Старик привстал, свернул трясущимися пальцами цигарку, прикурил. Затянулся и закашлялся.
– Ох, мать твою… Кхох!.. Аж выворачивает всего. Это ж надо так!
Юрка сел опять за учебники.
Старик кряхтя слез с печки, надел пимы, полушубок, взял нож и вышел в сенцы. "Куда это он?"– подумал Юрка.
Старика долго не было. Юрка хотел уж было идти посмотреть, куда он пошел с ножом. Но тот пришел сам, нес в руках шмат сала в ладонь величиной.
– Хлеб-то есть? – спросил строго.
– Есть. А что?
– На, поешь с салом, а то загнесся загодя со своими академиками… пока их изучишь всех.
Юрка даже растерялся.
– Мне же нечем отдавать будет – у нас нету…
– Ешь. Там чайник в печке – ишо горячий, наверно… Поешь.
Юрка достал чайник из печки, налил в кружку теплого еще чая, нарезал хлеба, ветчины и стал есть. Старик с трудом залез опять на печь и смотрел оттуда на Юрку.
– Как сало-то?
– Вери вел! Первый сорт.
– Кормить ее надо уметь, свинью-то. Одни сдуру начинают ее напичкивать осенью – получается одно сало, мяса совсем нет. Другие наоборот – маринуют: дескать, мясистее будет. Одно сало-то не все любят. Заколют: ни мяса, ни сала. А ее надо так: недельку покормить как следовает, потом подержать впроголодь, опять недельку покормить, опять помариновать… Вот оно тогда будет слоями: слой сала, слой мяса. Солить тоже надо уметь…
Юрка слушал и с удовольствием уписывал мерзлое душистое сало, действительно на редкость вкусное.
– Ох, здорово! Спасибо.
– Наелся?
– Ага. – Юрка убрал со стола хлеб, чайник. Сало еще осталось.– А это куда?
– Вынеси в сени, на кадушку. Вечером ишо поешь.
Юрка вынес сало в сенцы. Вернулся, похлопал себя по животу, сказал весело:
– Теперь голова лучше будет соображать… А то… это… сидишь – маленько кружится.
– Ну вот,– сказал довольный дед, укладываясь опять на спину.– Ох, мать твою в душеньку!.. Как ляжешь, так опять подступает.
– Может, я пойду куплю четвертинку! – предложил Юрка.
Дед помолчал.
– Ладно… пройдет так.
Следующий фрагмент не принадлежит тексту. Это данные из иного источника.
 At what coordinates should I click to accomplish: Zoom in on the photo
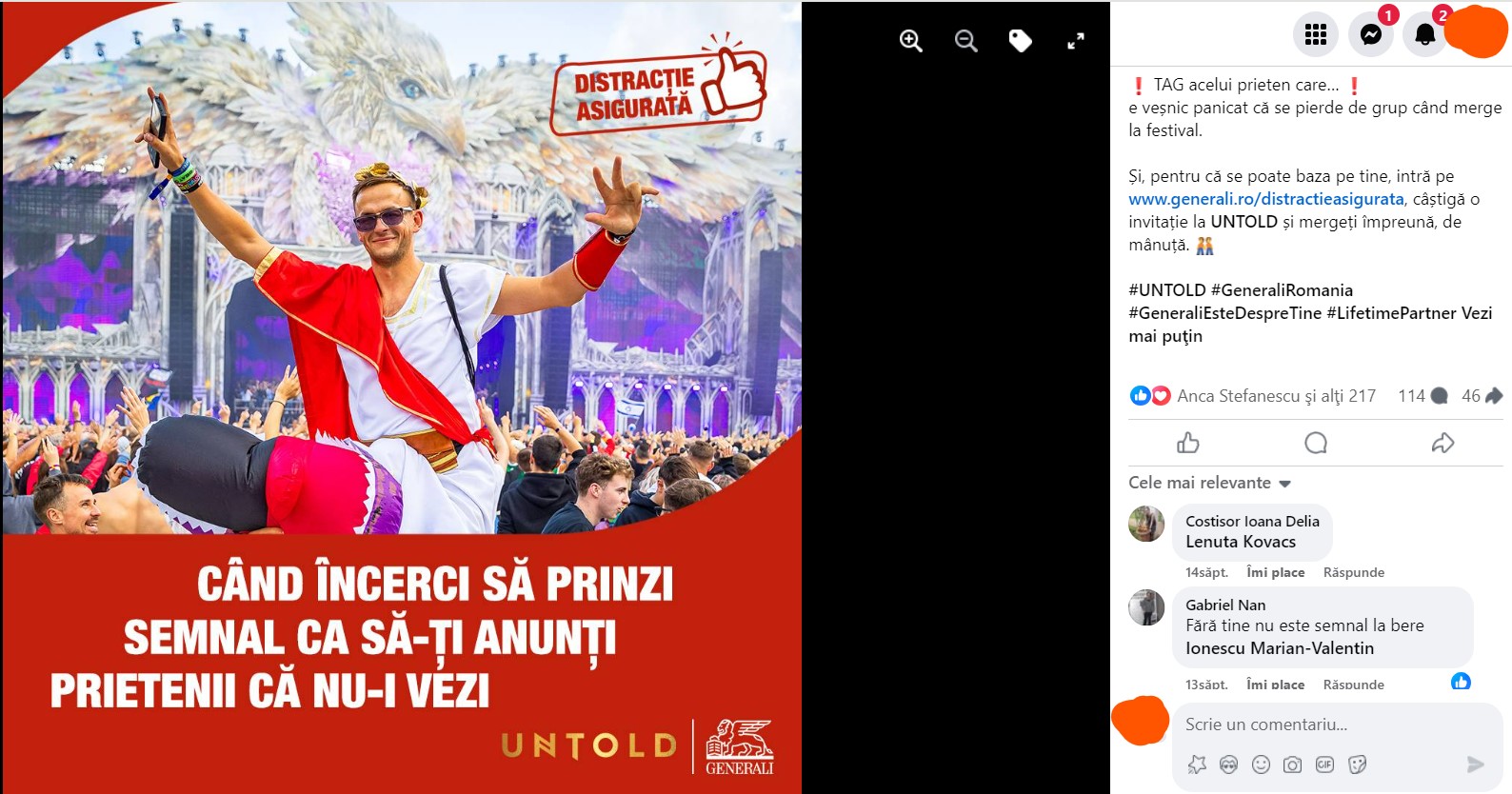(911, 41)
Потом, попозже, курям посыплешь да коровенке на ночь пару навильников дашь. Воротчики только закрыть не забудь!
– Ладно. Значит, так: что у нас еще осталось? География. Сейчас мы ее… галопом.– Юрке сделалось весело: поел хорошо, уроки почти готовы – вечером можно на лыжах покататься.
– А у его чего же родных-то никого, што ли, не было? – спросил вдруг старик.
– У кого? – не понял Юрка.
– У того академика-то. Одни студенты стояли?
– У Павлова-то? Были, наверно. Я точно не знаю. Завтра спрошу в школе.
– Дети-то были, поди?
– Наверно. Завтра узнаю.
– Были, конешно. Никого если бы не было родных-то, не много надиктуешь. Одному-то плохо,
Юрка не стал возражать. Можно было сказать: а студенты-то! Но он не стал говорить.
– Конечно,– согласился он.– Одному плохо.
Крепкий мужик
В третьей бригаде колхоза "Гигант" сдали в эксплуатацию новое складское помещение. Из старого склада – из церкви – вывезли пустую вонючую бочкотару, мешки с цементом, сельповские кули с сахаром-песком, с солью, вороха рогожи, сбрую (коней в бригаде всего пять, а сбруи нашито на добрых полтора десятка; оно бы ничего, запас карман не трет, да мыши окаянные… И дегтярилн, и химией обсыпали сбрую – грызут), метла, грабли, лопаты… И осталась она пустая, церковь, вовсе теперь никому не нужная. Она хоть небольшая, церковка, а оживляла деревню (некогда сельцо), собирала ее вокруг себя, далеко выставляла напоказ.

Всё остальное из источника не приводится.